Start of Input records
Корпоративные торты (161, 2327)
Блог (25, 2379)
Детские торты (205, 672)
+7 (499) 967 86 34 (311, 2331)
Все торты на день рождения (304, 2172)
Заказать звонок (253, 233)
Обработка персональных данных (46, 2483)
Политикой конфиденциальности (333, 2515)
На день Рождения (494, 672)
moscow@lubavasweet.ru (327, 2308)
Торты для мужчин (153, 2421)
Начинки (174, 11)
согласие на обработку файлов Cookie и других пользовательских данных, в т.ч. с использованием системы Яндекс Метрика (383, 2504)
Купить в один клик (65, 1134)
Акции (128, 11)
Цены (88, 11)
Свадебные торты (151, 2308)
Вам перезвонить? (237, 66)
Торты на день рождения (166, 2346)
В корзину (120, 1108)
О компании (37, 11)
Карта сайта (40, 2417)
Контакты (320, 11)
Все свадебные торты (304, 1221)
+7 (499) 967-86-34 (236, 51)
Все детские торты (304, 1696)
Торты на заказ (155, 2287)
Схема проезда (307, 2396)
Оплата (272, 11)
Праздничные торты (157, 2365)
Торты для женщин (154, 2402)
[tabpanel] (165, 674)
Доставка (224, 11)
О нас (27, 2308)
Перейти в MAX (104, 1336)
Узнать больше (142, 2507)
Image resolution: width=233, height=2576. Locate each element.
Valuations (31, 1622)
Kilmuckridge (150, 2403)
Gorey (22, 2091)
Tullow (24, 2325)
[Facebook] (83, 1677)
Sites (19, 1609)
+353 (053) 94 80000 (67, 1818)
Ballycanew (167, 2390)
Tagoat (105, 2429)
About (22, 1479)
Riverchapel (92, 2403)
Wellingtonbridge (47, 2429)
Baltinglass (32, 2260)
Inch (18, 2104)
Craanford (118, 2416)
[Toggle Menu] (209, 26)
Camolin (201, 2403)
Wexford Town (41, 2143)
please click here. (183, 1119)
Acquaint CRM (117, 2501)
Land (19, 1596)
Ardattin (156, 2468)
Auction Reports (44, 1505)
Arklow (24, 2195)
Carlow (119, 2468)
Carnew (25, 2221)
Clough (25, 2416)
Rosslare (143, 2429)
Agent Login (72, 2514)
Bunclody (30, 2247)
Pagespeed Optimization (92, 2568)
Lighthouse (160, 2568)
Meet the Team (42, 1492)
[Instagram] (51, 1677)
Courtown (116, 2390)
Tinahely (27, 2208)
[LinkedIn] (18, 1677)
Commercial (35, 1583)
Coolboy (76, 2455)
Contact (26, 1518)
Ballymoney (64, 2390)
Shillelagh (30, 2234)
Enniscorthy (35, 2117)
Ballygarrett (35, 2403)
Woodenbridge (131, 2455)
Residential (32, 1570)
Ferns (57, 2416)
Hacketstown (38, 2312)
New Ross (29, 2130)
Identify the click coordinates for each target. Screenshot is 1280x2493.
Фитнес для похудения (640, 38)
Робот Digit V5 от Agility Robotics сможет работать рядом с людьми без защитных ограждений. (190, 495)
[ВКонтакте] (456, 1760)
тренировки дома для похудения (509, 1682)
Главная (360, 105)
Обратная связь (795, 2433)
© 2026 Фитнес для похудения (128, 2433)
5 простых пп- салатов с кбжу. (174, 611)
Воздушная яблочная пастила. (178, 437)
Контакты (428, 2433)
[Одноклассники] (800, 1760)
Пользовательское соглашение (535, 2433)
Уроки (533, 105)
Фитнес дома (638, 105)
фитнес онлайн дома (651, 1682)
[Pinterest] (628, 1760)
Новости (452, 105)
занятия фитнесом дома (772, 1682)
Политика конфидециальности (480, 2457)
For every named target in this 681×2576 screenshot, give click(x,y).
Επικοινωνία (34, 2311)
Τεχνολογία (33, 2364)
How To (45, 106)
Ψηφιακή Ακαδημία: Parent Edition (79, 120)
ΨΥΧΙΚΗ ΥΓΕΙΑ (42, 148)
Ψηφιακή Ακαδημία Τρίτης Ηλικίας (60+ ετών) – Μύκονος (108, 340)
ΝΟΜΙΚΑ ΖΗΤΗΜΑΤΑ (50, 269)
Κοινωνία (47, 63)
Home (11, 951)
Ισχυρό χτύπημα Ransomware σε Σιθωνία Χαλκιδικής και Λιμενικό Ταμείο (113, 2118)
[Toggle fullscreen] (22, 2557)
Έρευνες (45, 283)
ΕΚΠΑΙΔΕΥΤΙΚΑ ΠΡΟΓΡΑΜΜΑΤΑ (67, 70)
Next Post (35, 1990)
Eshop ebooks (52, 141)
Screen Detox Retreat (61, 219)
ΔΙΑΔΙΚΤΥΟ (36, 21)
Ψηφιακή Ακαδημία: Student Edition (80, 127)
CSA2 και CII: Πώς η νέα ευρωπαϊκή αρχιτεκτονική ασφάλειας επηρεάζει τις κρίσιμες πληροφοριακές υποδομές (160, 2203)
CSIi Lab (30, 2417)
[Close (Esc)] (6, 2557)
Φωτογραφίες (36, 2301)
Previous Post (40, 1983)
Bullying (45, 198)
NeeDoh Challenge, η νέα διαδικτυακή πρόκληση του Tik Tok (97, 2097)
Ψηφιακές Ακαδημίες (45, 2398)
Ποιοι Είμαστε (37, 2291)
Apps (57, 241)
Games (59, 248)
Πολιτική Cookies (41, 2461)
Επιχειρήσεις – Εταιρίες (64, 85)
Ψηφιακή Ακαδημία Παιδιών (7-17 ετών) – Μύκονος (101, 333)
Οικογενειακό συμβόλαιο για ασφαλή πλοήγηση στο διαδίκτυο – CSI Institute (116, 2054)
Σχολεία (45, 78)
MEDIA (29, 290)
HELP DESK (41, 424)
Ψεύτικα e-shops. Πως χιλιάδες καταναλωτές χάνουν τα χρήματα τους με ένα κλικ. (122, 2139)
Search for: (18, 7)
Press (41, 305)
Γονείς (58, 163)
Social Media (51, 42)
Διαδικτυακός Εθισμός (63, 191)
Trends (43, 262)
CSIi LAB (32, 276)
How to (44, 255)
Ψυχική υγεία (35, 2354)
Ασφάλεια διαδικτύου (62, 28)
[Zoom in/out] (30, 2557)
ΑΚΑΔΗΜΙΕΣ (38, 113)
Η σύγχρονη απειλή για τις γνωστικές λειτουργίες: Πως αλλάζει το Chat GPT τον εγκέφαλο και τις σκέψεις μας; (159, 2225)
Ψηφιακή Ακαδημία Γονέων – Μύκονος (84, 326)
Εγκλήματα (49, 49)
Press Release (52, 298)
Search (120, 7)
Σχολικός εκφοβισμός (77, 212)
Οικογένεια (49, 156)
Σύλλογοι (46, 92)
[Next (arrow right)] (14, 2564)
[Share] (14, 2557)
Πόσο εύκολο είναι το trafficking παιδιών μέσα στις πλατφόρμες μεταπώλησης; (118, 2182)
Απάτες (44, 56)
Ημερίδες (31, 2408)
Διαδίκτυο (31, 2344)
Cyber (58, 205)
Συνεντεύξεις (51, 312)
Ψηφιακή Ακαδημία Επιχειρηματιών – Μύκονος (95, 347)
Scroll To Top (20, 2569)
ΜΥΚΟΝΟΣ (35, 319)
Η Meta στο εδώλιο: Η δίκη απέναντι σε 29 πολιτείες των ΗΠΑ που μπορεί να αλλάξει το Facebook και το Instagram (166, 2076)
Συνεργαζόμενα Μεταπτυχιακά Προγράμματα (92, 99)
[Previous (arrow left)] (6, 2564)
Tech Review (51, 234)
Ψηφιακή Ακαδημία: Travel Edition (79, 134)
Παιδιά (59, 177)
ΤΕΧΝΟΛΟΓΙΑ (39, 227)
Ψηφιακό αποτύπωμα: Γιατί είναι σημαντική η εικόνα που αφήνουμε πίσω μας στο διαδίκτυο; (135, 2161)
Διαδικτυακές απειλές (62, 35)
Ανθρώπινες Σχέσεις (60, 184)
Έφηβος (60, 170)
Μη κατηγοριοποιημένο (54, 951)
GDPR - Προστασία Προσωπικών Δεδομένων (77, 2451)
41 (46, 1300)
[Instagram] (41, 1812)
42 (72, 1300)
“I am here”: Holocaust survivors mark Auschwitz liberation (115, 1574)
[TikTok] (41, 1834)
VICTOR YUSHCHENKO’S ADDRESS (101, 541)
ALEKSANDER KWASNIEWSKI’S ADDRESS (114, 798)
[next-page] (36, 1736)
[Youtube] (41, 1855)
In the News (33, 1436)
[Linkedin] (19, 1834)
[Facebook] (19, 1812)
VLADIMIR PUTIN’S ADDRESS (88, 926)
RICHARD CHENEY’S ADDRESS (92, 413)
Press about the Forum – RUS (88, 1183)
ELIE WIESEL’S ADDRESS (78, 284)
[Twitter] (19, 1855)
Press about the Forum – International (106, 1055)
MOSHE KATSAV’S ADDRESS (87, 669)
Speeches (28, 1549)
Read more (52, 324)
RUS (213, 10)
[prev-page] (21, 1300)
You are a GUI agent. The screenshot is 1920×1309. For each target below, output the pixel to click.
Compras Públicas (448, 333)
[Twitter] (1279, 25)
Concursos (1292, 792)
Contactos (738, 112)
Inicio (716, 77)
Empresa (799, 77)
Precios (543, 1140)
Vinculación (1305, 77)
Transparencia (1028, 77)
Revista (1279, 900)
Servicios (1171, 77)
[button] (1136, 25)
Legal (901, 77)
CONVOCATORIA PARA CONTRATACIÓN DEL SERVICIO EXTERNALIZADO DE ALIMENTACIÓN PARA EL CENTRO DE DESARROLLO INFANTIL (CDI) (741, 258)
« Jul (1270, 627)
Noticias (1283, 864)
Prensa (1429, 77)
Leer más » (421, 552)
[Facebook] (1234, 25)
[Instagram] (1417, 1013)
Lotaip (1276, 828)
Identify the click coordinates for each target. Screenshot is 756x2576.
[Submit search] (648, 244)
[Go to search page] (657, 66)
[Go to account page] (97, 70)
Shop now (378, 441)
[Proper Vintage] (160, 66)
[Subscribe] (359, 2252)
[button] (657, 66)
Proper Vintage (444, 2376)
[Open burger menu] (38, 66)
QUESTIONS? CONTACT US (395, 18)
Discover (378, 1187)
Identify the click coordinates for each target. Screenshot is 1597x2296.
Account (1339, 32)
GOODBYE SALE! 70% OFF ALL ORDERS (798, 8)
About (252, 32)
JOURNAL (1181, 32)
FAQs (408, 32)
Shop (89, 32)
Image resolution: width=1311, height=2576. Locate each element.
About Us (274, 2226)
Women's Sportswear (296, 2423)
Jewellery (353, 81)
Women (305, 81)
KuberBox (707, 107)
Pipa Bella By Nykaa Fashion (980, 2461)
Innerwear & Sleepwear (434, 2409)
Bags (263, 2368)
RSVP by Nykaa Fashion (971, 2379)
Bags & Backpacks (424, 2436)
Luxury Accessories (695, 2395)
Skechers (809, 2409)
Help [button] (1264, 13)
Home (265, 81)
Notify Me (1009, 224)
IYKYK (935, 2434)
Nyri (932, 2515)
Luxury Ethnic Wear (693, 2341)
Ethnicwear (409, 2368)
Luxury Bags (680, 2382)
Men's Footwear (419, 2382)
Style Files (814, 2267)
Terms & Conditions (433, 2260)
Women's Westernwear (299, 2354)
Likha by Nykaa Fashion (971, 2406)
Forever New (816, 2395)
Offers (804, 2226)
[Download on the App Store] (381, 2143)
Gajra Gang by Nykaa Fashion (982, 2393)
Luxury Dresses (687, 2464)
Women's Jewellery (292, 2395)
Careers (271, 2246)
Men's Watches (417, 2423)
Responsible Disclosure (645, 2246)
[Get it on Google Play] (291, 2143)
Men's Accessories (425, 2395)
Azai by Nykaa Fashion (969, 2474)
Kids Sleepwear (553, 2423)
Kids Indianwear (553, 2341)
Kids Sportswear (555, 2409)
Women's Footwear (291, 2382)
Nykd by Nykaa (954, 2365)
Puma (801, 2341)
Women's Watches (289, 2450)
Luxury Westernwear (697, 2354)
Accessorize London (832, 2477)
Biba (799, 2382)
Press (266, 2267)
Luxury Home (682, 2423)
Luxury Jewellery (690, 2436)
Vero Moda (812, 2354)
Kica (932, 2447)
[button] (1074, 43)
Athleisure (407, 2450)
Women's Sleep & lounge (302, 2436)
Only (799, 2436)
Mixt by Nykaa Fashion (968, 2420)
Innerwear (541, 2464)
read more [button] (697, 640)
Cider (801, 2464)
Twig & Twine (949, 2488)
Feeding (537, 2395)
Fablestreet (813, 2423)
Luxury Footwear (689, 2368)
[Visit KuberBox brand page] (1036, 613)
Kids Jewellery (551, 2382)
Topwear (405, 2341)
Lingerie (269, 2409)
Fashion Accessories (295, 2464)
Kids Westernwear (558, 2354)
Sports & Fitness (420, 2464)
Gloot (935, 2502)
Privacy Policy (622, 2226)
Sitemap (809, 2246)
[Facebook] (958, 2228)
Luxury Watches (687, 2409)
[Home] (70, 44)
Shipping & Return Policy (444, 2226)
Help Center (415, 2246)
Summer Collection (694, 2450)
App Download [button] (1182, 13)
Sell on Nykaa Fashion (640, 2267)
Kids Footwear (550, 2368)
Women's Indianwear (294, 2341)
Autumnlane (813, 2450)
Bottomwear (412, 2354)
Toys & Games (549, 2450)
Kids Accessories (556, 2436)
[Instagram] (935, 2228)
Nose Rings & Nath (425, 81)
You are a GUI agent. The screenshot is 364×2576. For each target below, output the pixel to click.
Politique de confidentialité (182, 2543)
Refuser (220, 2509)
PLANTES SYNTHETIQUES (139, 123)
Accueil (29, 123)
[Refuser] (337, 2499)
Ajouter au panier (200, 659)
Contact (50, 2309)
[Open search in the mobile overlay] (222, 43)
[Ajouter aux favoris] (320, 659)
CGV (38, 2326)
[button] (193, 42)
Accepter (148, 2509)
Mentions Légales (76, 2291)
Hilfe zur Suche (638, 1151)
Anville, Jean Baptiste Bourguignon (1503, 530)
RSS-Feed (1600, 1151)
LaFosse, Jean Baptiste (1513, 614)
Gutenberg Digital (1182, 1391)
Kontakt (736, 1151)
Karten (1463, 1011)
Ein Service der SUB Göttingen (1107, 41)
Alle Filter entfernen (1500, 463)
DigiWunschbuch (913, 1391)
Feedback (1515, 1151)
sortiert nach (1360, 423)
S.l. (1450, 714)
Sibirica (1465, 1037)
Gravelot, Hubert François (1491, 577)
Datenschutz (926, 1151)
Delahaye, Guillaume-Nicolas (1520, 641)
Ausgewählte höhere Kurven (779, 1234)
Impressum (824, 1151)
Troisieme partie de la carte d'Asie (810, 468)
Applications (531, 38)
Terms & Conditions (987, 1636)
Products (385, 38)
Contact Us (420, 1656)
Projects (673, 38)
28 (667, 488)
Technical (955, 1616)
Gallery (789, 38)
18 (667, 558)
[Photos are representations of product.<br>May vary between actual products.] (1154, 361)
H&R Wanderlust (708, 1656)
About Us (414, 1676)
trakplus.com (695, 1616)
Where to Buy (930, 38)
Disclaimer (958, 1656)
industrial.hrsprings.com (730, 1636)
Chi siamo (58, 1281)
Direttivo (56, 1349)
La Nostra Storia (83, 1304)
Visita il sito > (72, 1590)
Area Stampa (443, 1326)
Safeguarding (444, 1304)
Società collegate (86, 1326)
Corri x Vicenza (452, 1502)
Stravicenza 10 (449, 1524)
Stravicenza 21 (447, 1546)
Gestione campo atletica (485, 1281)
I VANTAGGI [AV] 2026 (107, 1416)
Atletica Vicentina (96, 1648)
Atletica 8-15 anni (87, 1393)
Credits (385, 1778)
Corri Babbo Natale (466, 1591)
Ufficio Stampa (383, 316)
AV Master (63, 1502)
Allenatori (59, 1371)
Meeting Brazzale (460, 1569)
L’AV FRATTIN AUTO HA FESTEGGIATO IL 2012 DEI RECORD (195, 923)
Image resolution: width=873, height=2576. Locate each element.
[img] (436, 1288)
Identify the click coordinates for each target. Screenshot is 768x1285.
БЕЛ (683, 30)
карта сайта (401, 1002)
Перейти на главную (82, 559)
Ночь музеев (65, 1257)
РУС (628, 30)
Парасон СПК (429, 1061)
End of Input records
How to complete this task: All that belongs in the answer is the run of lines above from the line containing "Tinahely (27, 2208)" through the line containing "Eshop ebooks (52, 141)", exactly as written.

Finished task:
Tinahely (27, 2208)
[LinkedIn] (18, 1677)
Commercial (35, 1583)
Coolboy (76, 2455)
Contact (26, 1518)
Ballymoney (64, 2390)
Shillelagh (30, 2234)
Enniscorthy (35, 2117)
Ballygarrett (35, 2403)
Woodenbridge (131, 2455)
Residential (32, 1570)
Ferns (57, 2416)
Hacketstown (38, 2312)
New Ross (29, 2130)
Identify the click coordinates for each target. Screenshot is 1280x2493.
Фитнес для похудения (640, 38)
Робот Digit V5 от Agility Robotics сможет работать рядом с людьми без защитных ограждений. (190, 495)
[ВКонтакте] (456, 1760)
тренировки дома для похудения (509, 1682)
Главная (360, 105)
Обратная связь (795, 2433)
© 2026 Фитнес для похудения (128, 2433)
5 простых пп- салатов с кбжу. (174, 611)
Воздушная яблочная пастила. (178, 437)
Контакты (428, 2433)
[Одноклассники] (800, 1760)
Пользовательское соглашение (535, 2433)
Уроки (533, 105)
Фитнес дома (638, 105)
фитнес онлайн дома (651, 1682)
[Pinterest] (628, 1760)
Новости (452, 105)
занятия фитнесом дома (772, 1682)
Политика конфидециальности (480, 2457)
For every named target in this 681×2576 screenshot, give click(x,y).
Επικοινωνία (34, 2311)
Τεχνολογία (33, 2364)
How To (45, 106)
Ψηφιακή Ακαδημία: Parent Edition (79, 120)
ΨΥΧΙΚΗ ΥΓΕΙΑ (42, 148)
Ψηφιακή Ακαδημία Τρίτης Ηλικίας (60+ ετών) – Μύκονος (108, 340)
ΝΟΜΙΚΑ ΖΗΤΗΜΑΤΑ (50, 269)
Κοινωνία (47, 63)
Home (11, 951)
Ισχυρό χτύπημα Ransomware σε Σιθωνία Χαλκιδικής και Λιμενικό Ταμείο (113, 2118)
[Toggle fullscreen] (22, 2557)
Έρευνες (45, 283)
ΕΚΠΑΙΔΕΥΤΙΚΑ ΠΡΟΓΡΑΜΜΑΤΑ (67, 70)
Next Post (35, 1990)
Eshop ebooks (52, 141)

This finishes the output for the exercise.